A 15ª Cimeira desta organização multicontinental que integra o Brasil, a Rússia, a Índia, a China e a África do Sul, tem estado permanentemente nas páginas dos sites internacionais devido à obrigação de Pretória de deter o Presidente russo se este se deslocar ao país por causa do mandato internacional de captura emitido pelo Tribunal Penal Internacional (TPI).

Enquanto membro do Tratado de Roma, que criou o TPI em 1999, a África do Sul, teoricamente, deveria ser obrigada a deter Putin, mas desde que o mandato de detenção foi emitido por este tribunal, em Março, quando já estava agendada a Cimeira dos BICS em Agosto para Durban, que as autoridades sul-africanas deixaram claro que não o iriam fazer.

Faltando clarificar a ferramenta legal que iria ser utilizada, ou através de legislação específica ou pela via mais simples de uma excepção presidencial abrangendo todos os Chefes de Estado e de Governo dos BRICS que os mantenha protegidos do braço legal do TPI, uma instância judicial que não está inserida no sistema das Nações Unidas e sobre a qual correm abrasivas suspeitas de acção dirigida e parcial por incidir quase em exclusivo sobre africanos e da antiga Jugoslávia.

Essa dúvida está agora desfeita com o anúncio por parte do ministro-adjunto da Presidência, Obed Bapela, de que o Parlamento sul-africano vai aprovar legislação que isenta os lideres dos BRICS de qualquer acção judicial interna ou externa.

A aprovação desta legislação está garantida devido à maioria do ANC, no poder, e do EFF, o terceiro partido com mais deputados, de Julius Malema, que já se disponibilizou para sair à rua com os seus "freedom fighters" para proteger Putin se for necessário, desde que este aterre na África do Sul até que embarque de regresso a Moscovo.

Em declarações à BBC, Bapela disse que a referida legislação vai ser aprovada em Junho e o seu conteúdo vai permitir que seja a África do Sul a "decidir soberanamente quem deve deter e quem não deve deter".

Este passo legislativo de Pretória deve diluir todas as dúvidas existentes no Kremlin sobre a presença de Putin em Durban, mas, para já, nas escassas informações avançadas pelo porta-voz, Dmitri Peskov, a única certeza é que a Rússia vai estar presente, só não sendo ainda definitivo quem vai chefiar a sua delegação.

> _Material apresentado_

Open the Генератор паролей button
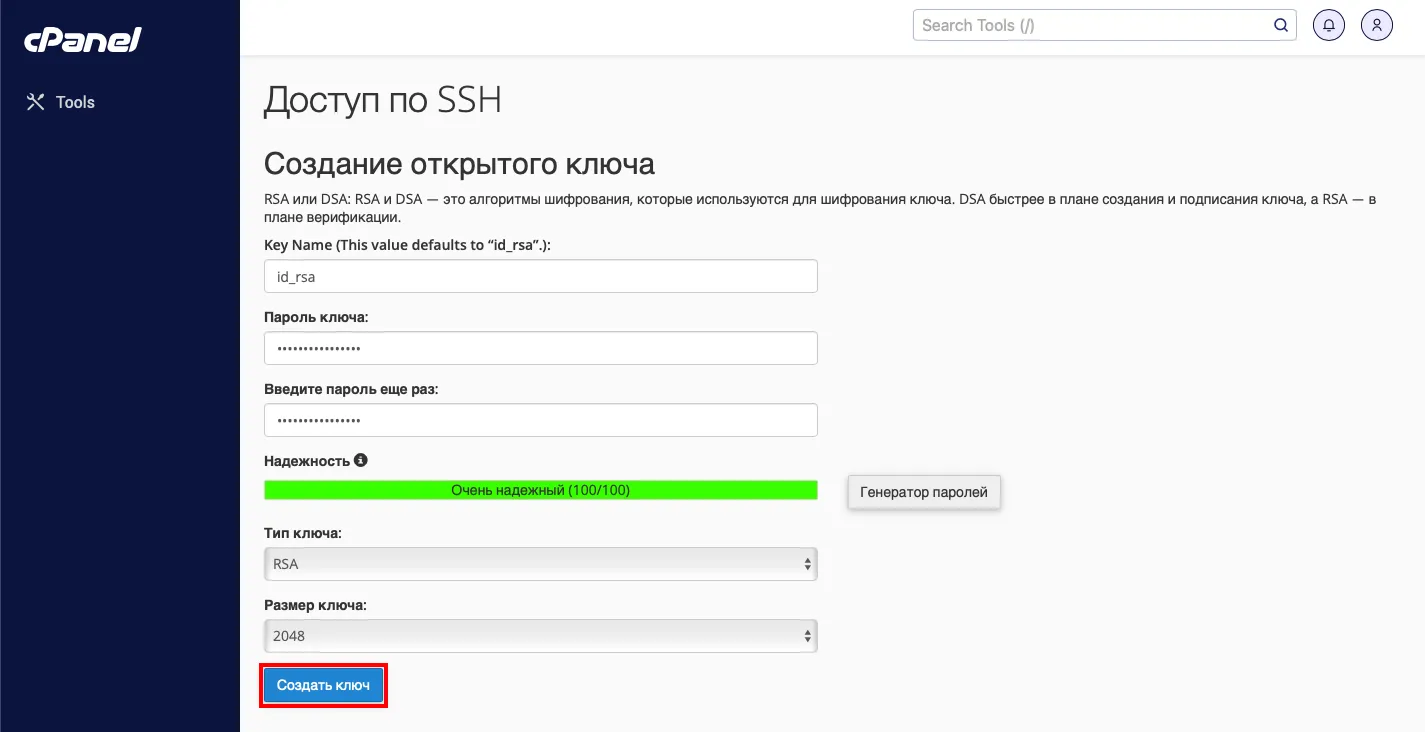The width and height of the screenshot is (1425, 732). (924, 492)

...

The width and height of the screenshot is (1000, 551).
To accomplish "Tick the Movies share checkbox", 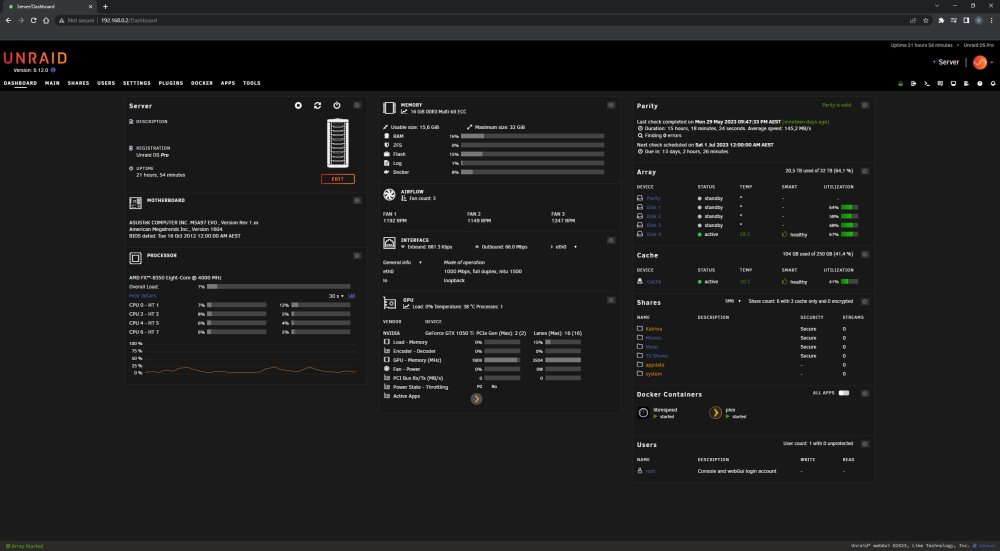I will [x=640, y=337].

...

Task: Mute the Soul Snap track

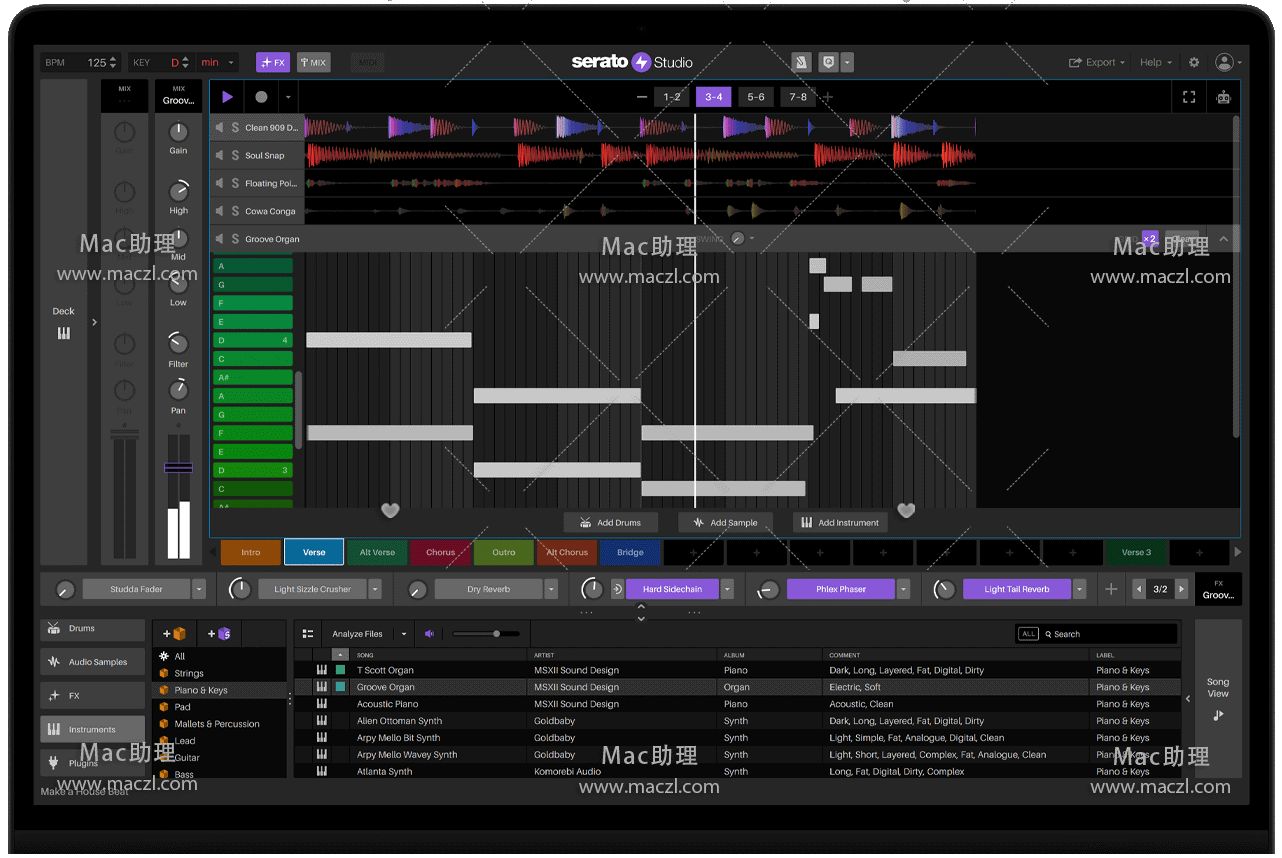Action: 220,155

> _Descrição da tarefa_
Responda às perguntas sobre o texto acerca da cimeira dos BRICS:
1. Em que mês o TPI emitiu o mandato de detenção?
2. Quem anunciou que o Parlamento sul-africano vai aprovar legislação que isenta os líderes dos BRICS de qualquer ação judicial?
3. Quem é o porta-voz do Kremlin mencionado?
Baseie-se exclusivamente no texto.

> _Resposta completa_
1. Em março.
2. Obed Bapela, ministro-adjunto da Presidência.
3. Dmitri Peskov.